2531 Lee Road (1977)

 

Church of the Saviour

 

The story behind this monumental edifice begins back in 1875 when a small group of faithful settlers met in the original brick schoolhouse on the corner of Superior and Euclid Heights Blvd., establishing the first religious congregation in Cleveland Heights. This hardy group of dairymen and farmers soon raised their own building adjacent to the school in 1878 and called themselves the Fairmount Methodist Episcopal Church. By 1904, a larger facility had been built at Superior and Hampshire Roads and was named Cleveland Heights Methodist Episcopal Church.

 

The present church was designed in French Gothic style by John William Corbusier and the project was completed by William Foster.

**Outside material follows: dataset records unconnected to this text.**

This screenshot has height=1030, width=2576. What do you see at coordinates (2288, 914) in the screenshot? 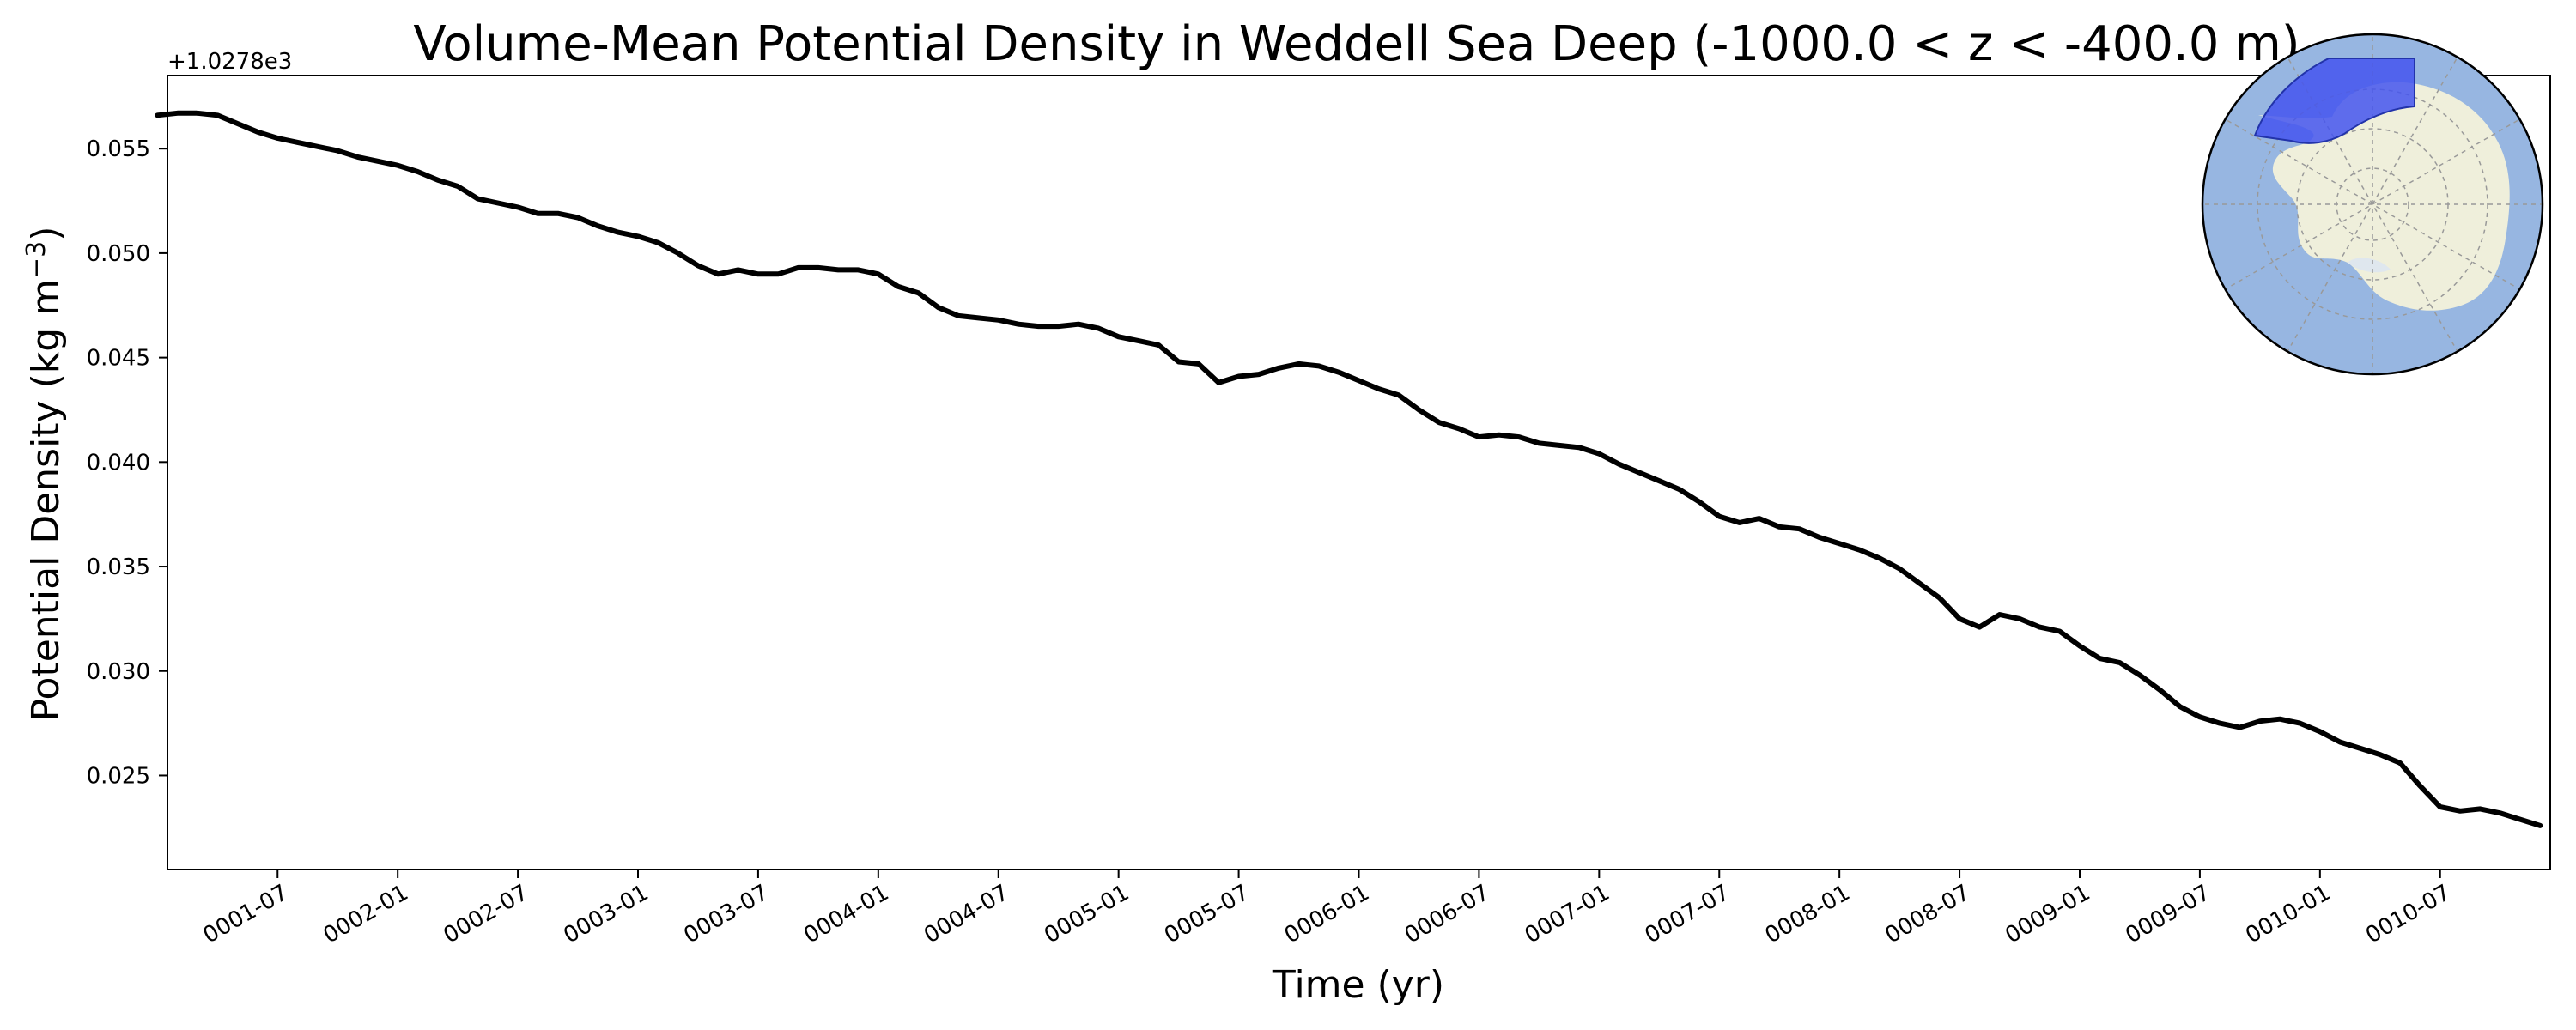
I see `x-tick-label: 0010-01` at bounding box center [2288, 914].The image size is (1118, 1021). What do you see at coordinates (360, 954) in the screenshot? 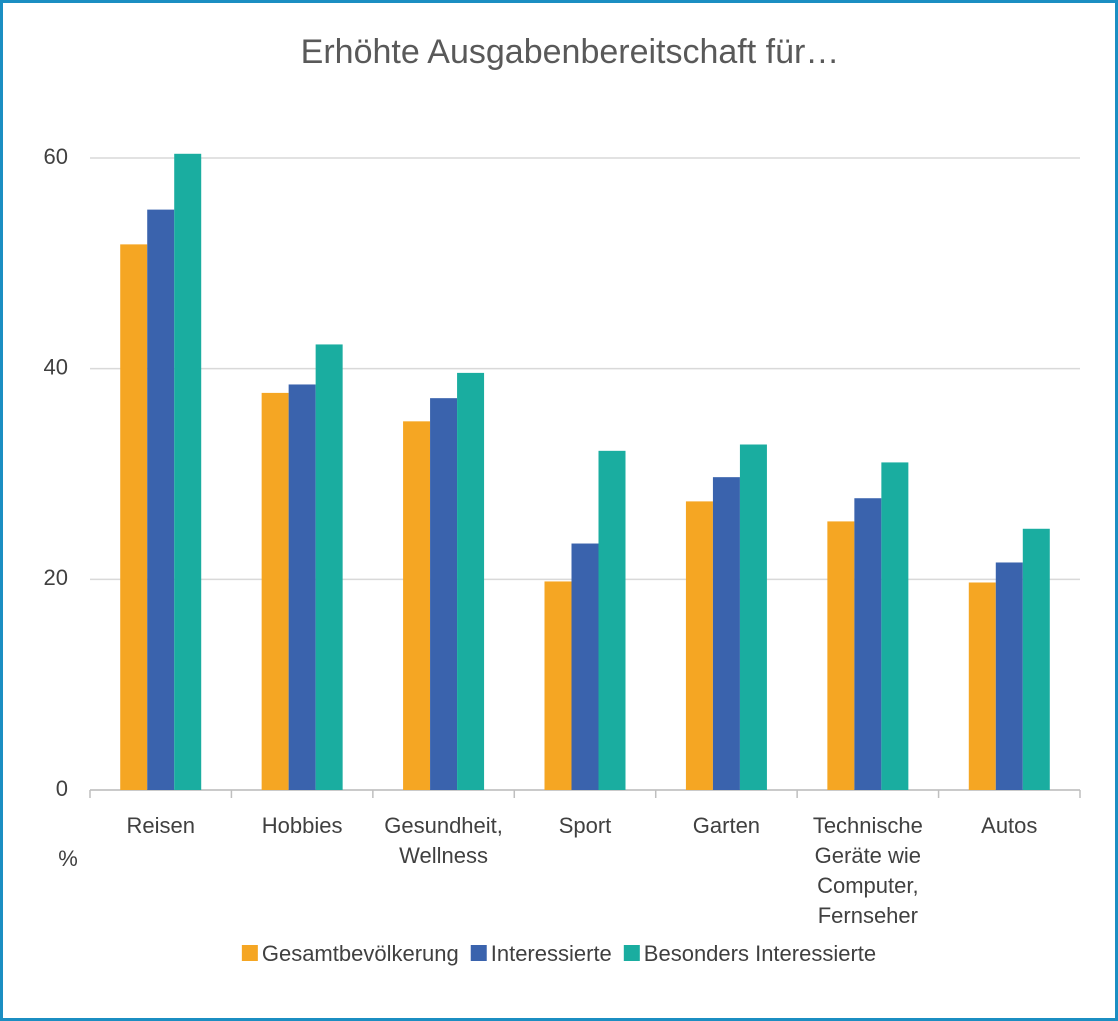
I see `legend-label: Gesamtbevölkerung` at bounding box center [360, 954].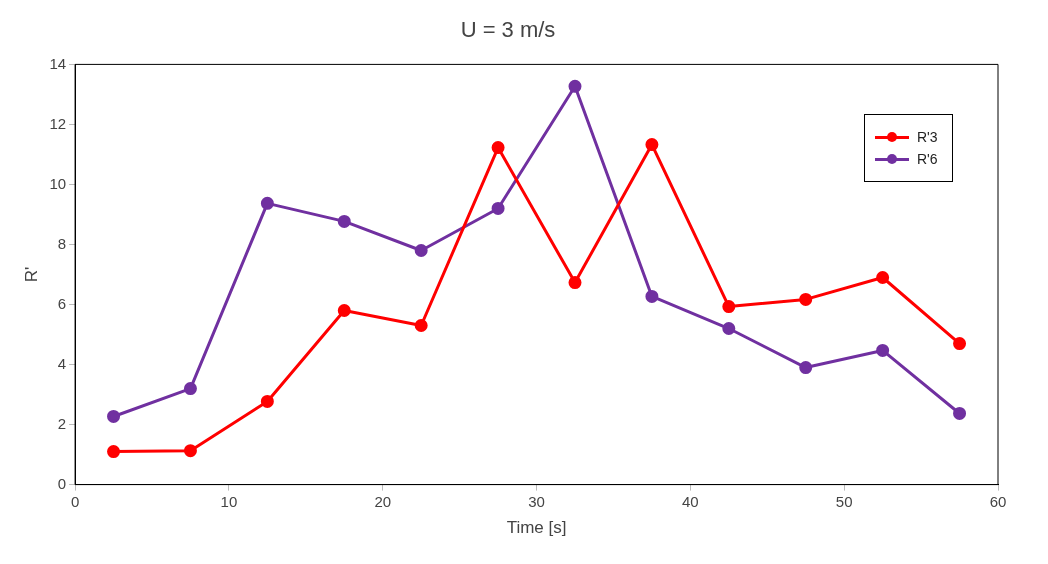 This screenshot has width=1048, height=564. I want to click on y-axis-title: R', so click(31, 274).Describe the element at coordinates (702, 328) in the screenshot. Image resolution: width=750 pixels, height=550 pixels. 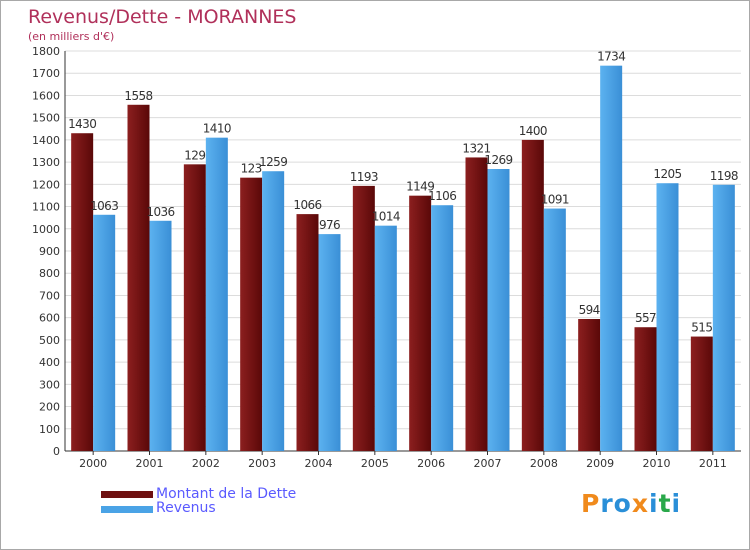
I see `data-label-dette-2011: 515` at that location.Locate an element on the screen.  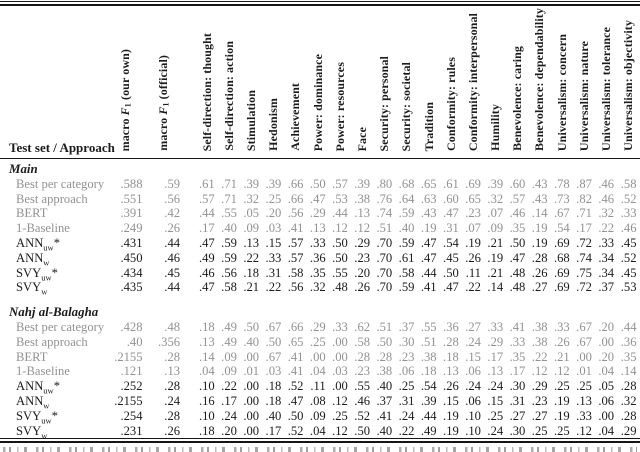
metric-cell: .27 is located at coordinates (540, 288).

The cornerstone, laid on June 6, 1927, had imbedded in it an ancient stone brought back from the Holy Land by the Reverend Mr. McCombe. The congregation has been known thereafter as the Church of the Saviour. The quaint spelling of "Saviour" was perhaps inspired by the plethora of English street names found in Cleveland Heights.

 

The splendid interior features ornamental and plain Moravian floor tiles, a seven-sided pulpit symbolizing redemption, and stained glass windows conceived by R. Toland Wright and continuously added to by donors. The four-manual organ includes over 2500 pipes.

 

The 1950's saw several major expansion projects to serve the evolving needs of the growing congregation, among them the Myers Memorial Chapel and South Wing with its educational facilities, the limestone tower and Tower Carillon, and in 1959 the East Wing was added, incorporating needed classrooms, a conference room, the church office, and library.